50) You thought Mario and Contra were the coolest things ever invented, especially if you were a boy.

51) You knew that having the latest Hero or Atlas bicycle would make you the coolest kid on the block.

52) You can imitate Sushmita Sen’s winning gasp to perfection.

53) You have, at some point of time, worn GAP clothes (real or fake) like SRK in KKHH.

54) Seemingly senseless acronyms like SRK, DDLJ, DTPH, KKHH actually make sense to you..

55) You have at some point debated who was more beautiful- Aishwarya or Sushmita.

56) Baskin Robbins ice-cream was THE thing to have!

57) You know what Campa Cola is. And you also knew that Coca Cola was THE drink.

58) You would watch WWF keenly every evening/afternoon and loved Bret Hart "Hitman"! really thought Undertaker had seven lives and he made an “actual” appearance in the Akshay Kumar- starrer Khiladiyon ka Khiladi.

59) When all backpacks (or ’schoolbags’) and water bottles and tiffin boxes had strange cartoon characters that were hybrid versions of seven or eight different characters, and you still bought them, because a green man wih a water pistol, boots, a jet-pack, Johnny bravo hair, a rajasthani mustache, gloves, and underwear (long johns) over his pants, called ‘Mr.

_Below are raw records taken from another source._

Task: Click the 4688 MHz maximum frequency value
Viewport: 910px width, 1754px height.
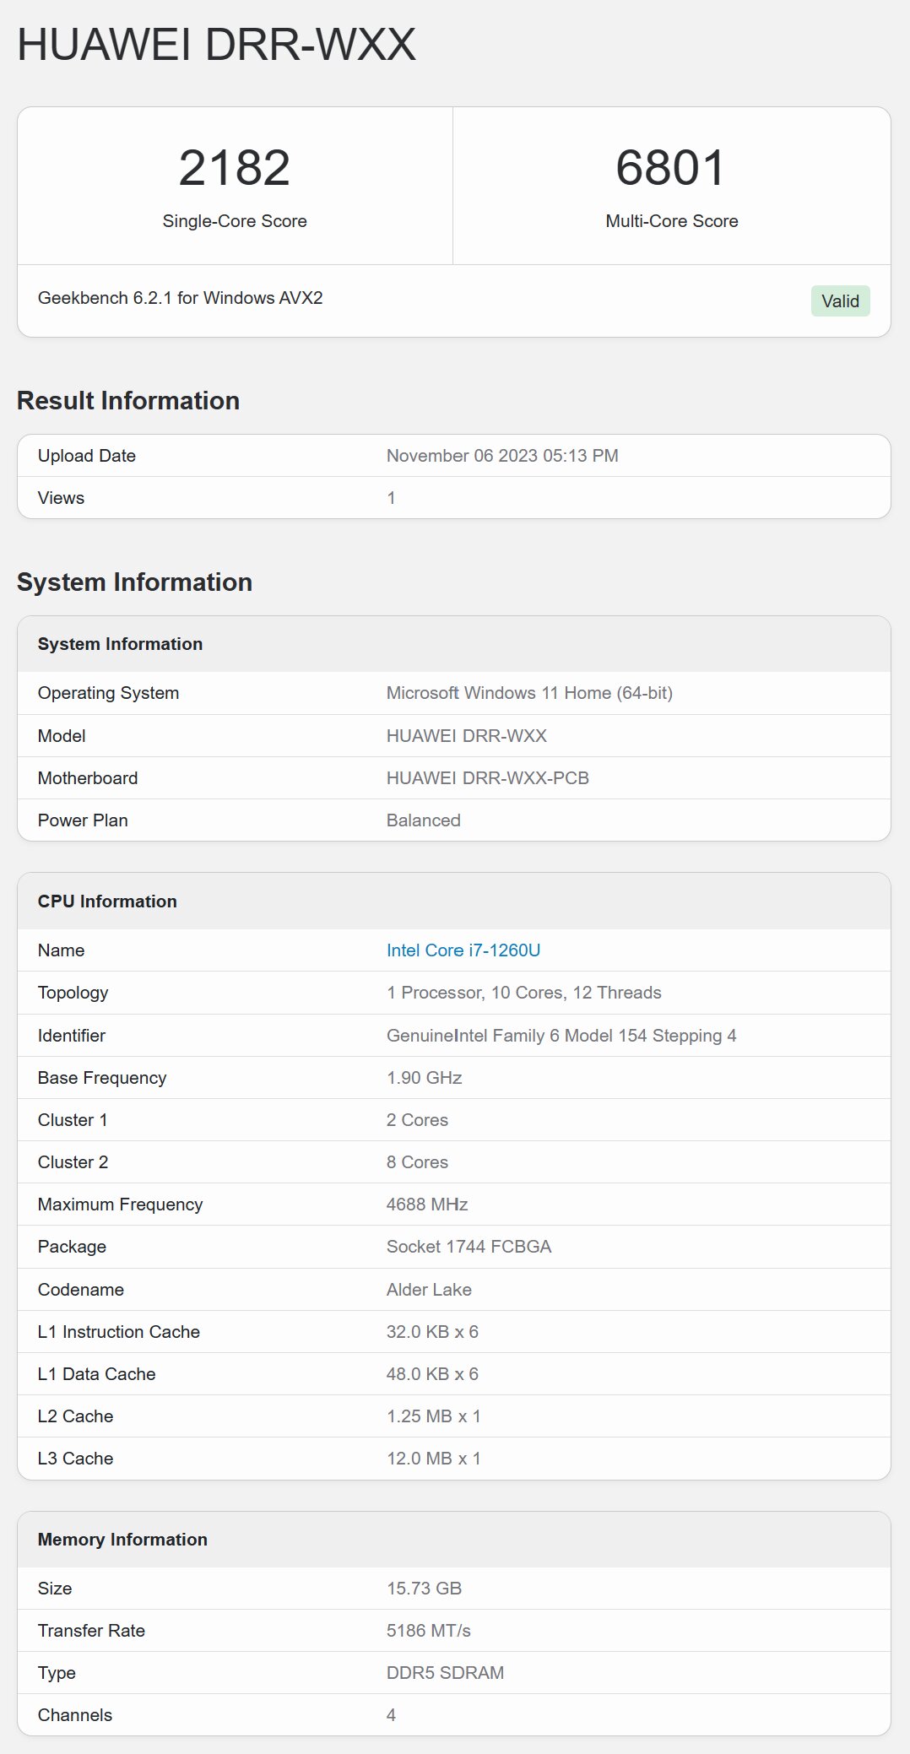Action: click(x=427, y=1205)
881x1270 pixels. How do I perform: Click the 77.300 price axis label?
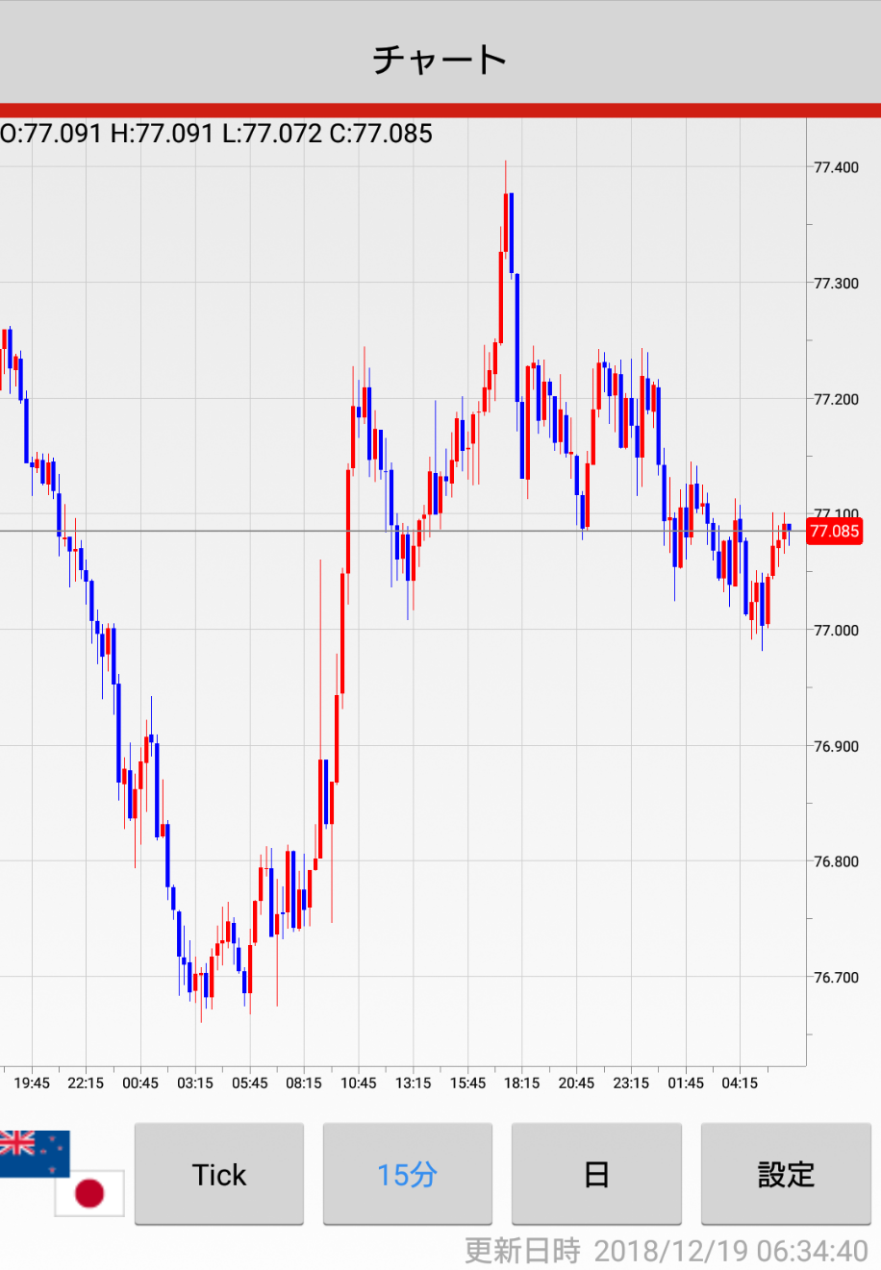[836, 284]
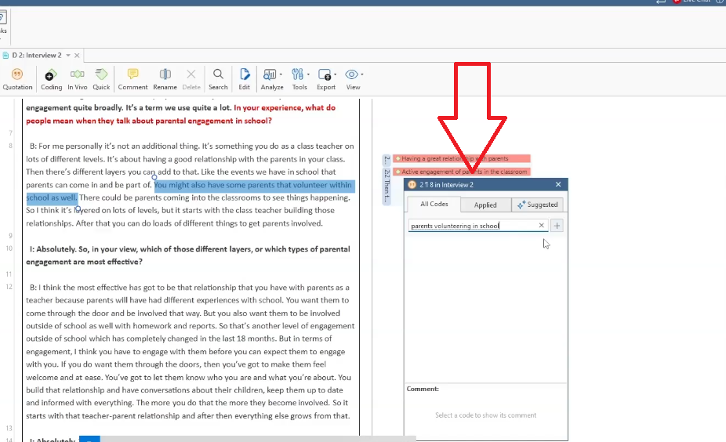Select the 'Having a great relationship with parents' code
The image size is (726, 442).
[460, 158]
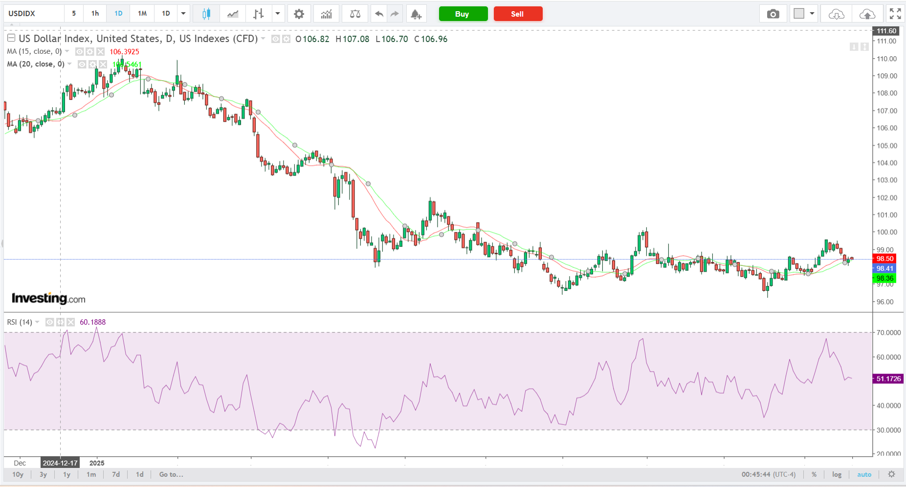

X’ was OBVIOUSLY a status symbol.

60) You remember the Nirma tikia jingle.

61) You remember the Nirma girl.

62) You remember the ‘doodh doodh piyo glass full doodh’ ad and also the ‘laal kaala peela, gulabi hara neela classic hai badia bristles wala’ and 'roz khao ande' ads.

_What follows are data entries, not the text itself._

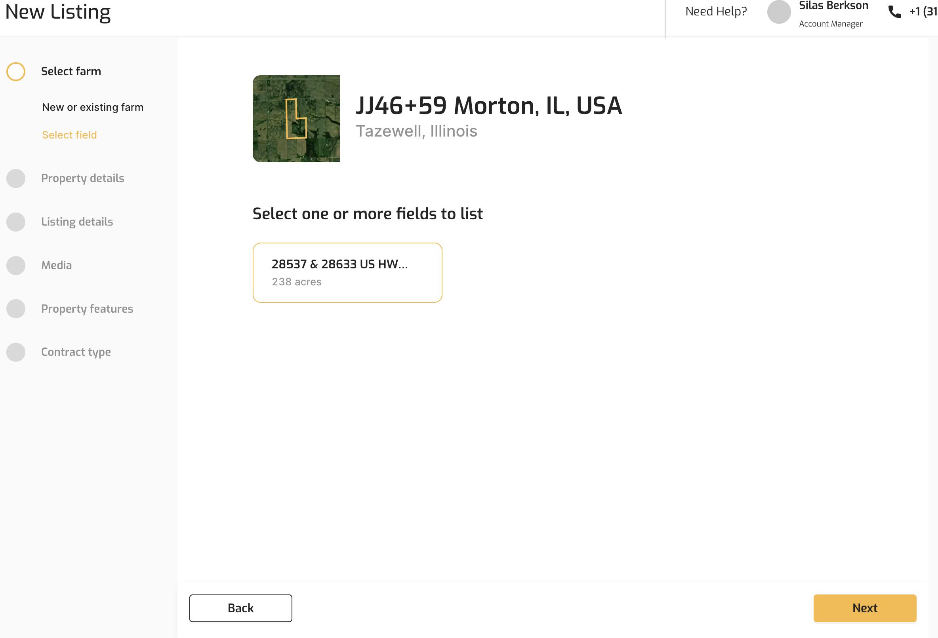Image resolution: width=938 pixels, height=638 pixels.
Task: Click the 'Contract type' step icon
Action: [x=16, y=352]
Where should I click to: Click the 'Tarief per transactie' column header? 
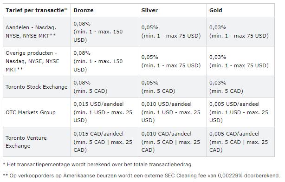(x=37, y=10)
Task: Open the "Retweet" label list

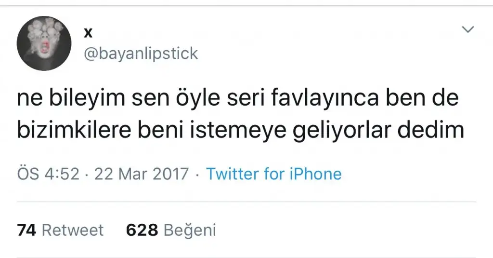Action: [72, 230]
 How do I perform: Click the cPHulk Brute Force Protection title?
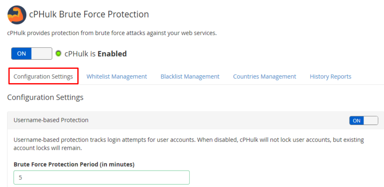[x=89, y=14]
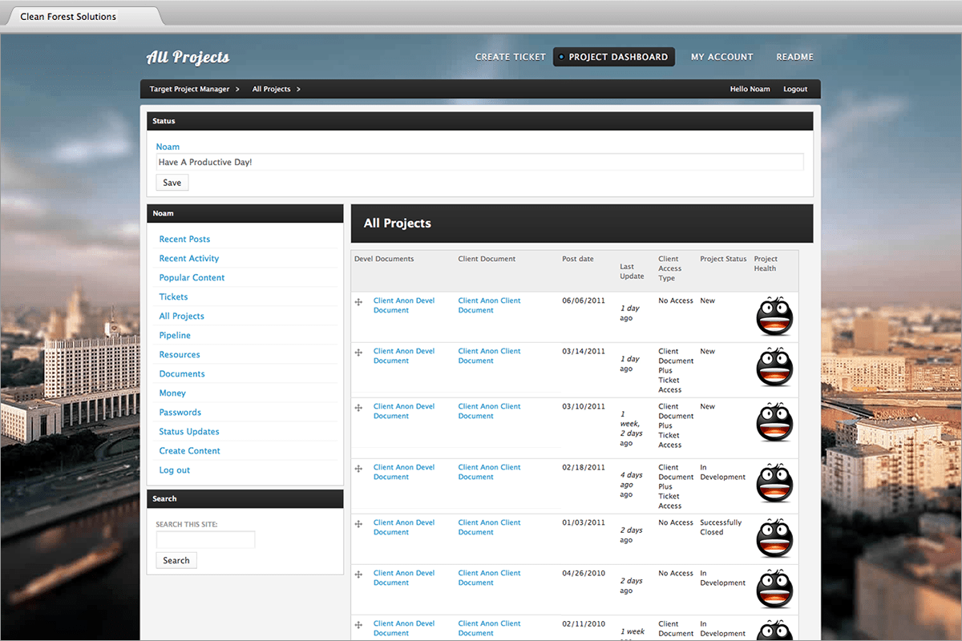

63) You grew up reading, if you read at all, some or all of Nancy Drews, Enid Blyton books, Hardy Boys, Babysitters Club, Animorphs, Goosebumps, Sweet Valley series, Judy Blumes, and Tintin, or Archie comics. Because naturally, reading foreign authors made you much cooler than reading Tinkle.

64) Towards the late 90s (1998-99) at least some of us started our Harry Potter obsessions!

65) You absolutely HAD to go to Essel World if you were with cousins! “Essel World mein rahoonga main, ghar nahin nahin jaaonga main!” (I never went but always dreamed of going there!)

66) You watched the Bournvita Quiz contest on TV pretty religiously. The smarter ones amongst you actually took part in it and had your entire school and your entire extended families watch you on it!

67) Maggi 2 Minute Noodles = ultimate snack (and tiffin, lunch, dinner)!

68) If you grew up in the early 90s, you recall the nation’s obsession with Mahabharata on TV

69) In the later 90s, you religiously followed Hip Hip Hooray on Zee. Maybe Just Mohabbat on Sony too

70) You remember parzan dastur sayin "JALEBI!!!!" in the Dhara Ad

71) You eagerly awaited Friendship Day, so you could give friendship bands to all your friends, and get bands from them in return. Then, of course, those with the most bands loved to show them off.

72) Backstreet Boys' "Quit Playing Games" was one of the first English songs that you LOVED!

73) Andaz Apna Apna is and most probably will always be your favorite comedy flick!! "Aila Jhakaas!!!"


And I miss that age, it was sooo awesome!